Hi Jeff.

Mechanical acoustic filters work great. 

Modern radios often contain the electronic equivalent - my K3, for example, has brilliant AF filtering—no way I could have made 80 M DXCC from this noisy city QTH without it. 

But I LOVE the idea of resonating to a harmonic reed... just LOVE it :-)

73 Chris NW6V

On Wed, Feb 11, 2026 at 10:00 AM Radio KH6O <radio.kh6o@gmail.com> wrote:
I'm enjoying the CW acoustic speaker discussion on the Topband list but here's an entirely different idea: I was a US Coast Guard radioman back in the 70s when almost all maritime traffic was conducted in Morse.
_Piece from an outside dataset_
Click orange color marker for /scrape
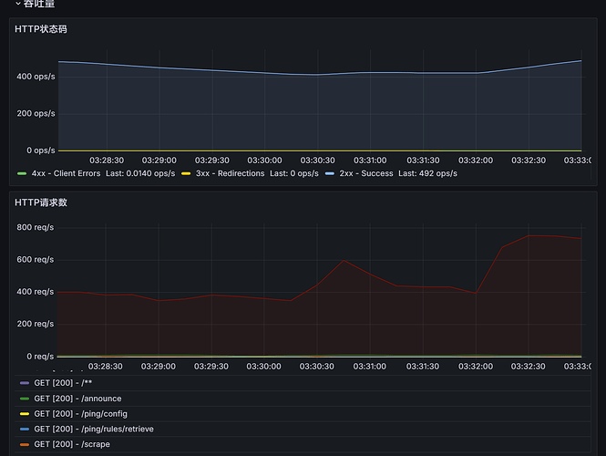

We were issued government headphones that had a metal diaphragm held in place with a magnet. 

A colleague used a pair of metal cutters to cut out a small rectangular area from the diaphragm and riveted a reed from a harmonica in its place, then reassembled everything. Adjusting the receiver BFO to match the reed's frequency resulted in that reed acting as an incredibly sharp and narrow bandwidth filter. 

Pretty soon we were all bringing harmonicas to the station and removing our favorite musical frequency reed to do the modification! This really helped clear the pile ups on the HF maritime frequencies during the every-six-hour weather OBS from the ships. (Ham pile ups are nothing compared to what we encountered!)

Today's headphones no longer have metal discs so some other method would have to be employed to implement this idea.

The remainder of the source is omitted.